Tuesday, August 5, 2008

The 89 Project gets noticed

Our own 1WineDude seems to have started the trouble with his post, The Trouble with Wine Ratings. The article is a fairly even-handed description of the weaknesses of the 100-point system. Then a funny thing happened. One of the guys who makes a living using the 100-point system took offense. Please note, I do not know Steve Heimoff, he is probably a delightful fellow, and by his own admission he was cranky and hungover when he wrote his article. That said, it was a pretty typical lashing out by traditional print media at bloggers. Mr. Heimoff completely misunderstood what the Dude was writing, and that misunderstanding formed the basis for the attack:

1WD concludes by bashing — not us critics — but the consumers who like and trust us.... Then, astonishingly, he announces that he and some other bloggers who are fed up with the 100-point system are launching their own, alternative wine rating system, “The 89 Project.” It purportedly will take wines that the rest of us critics give 89 points (which is famous in the industry for being the kiss of death because it’s not 90) and have the members of the 89 project review them.

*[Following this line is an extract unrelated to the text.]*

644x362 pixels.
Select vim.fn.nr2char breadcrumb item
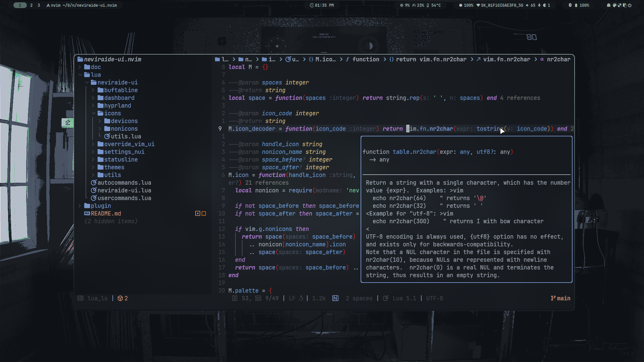pyautogui.click(x=506, y=59)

This is a little like rifling through the stuff celebrities throw out in their recycling bins to find something valuable or saleable. Or maybe I’m just cranky and hung over this morning because the airport experience has really funked me out and I’m in a bad mood. Anyhow — the wannabe wine critics out there are better advised to find something more constructive to do than bash the 100-point system. It’s not a career builder.

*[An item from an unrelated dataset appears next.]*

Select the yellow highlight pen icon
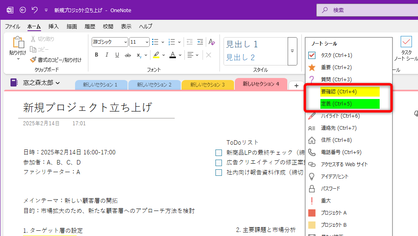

The Dude responded, pointing out:

If you take a look at the 89 Project home page, you'll find that its charter is to try to bring exposure to the wines that fail to meet a 90 or above score in the 100 point scale - these wines are perennially doomed to lower sales figures, because consumers consider the 1 point difference between a 90 and an 89 score to be substantial (but probably not so for a 93 vs. a 94).

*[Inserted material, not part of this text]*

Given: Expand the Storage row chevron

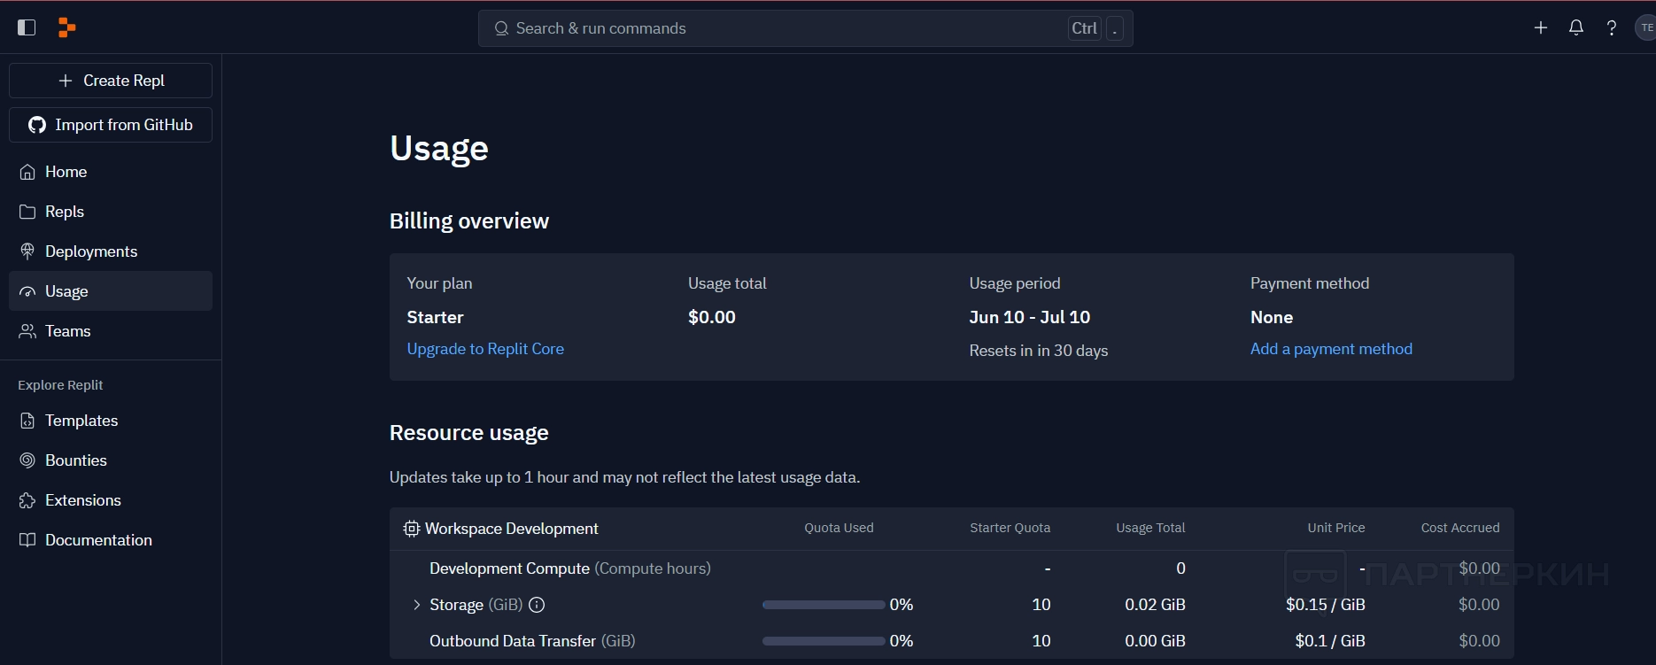Looking at the screenshot, I should [x=416, y=605].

So, this is *not* an alternative rating system - it's simply a review of these wines in our own voices. I don't plan to give any of these wines a review based on a scale - I simply describe what I taste and explain if I think it's good value for money (or not).


I was a bit less gentle, rather gleefully jumping all over what Steve probably, in retrospect, would admit was a pretty bad analogy, the whole celebrity trash thing:

Reallly? Are you now saying that when you rate a wine a 90 it is worth keeping, but when you rate it an 89 you, the self-identified “celebrity,” are discarding it? That really does put the lie to the idea that an 89 really is a very good rating, and that you are not aware of your actions when you make that 1% arbitrary distinction. This arrogance is particularly absurd in the wine-rating world, where you and other, well, I guess you want us to call you “celebrities” now, can vary in your own arbitrary ratings by half a dozen points or more.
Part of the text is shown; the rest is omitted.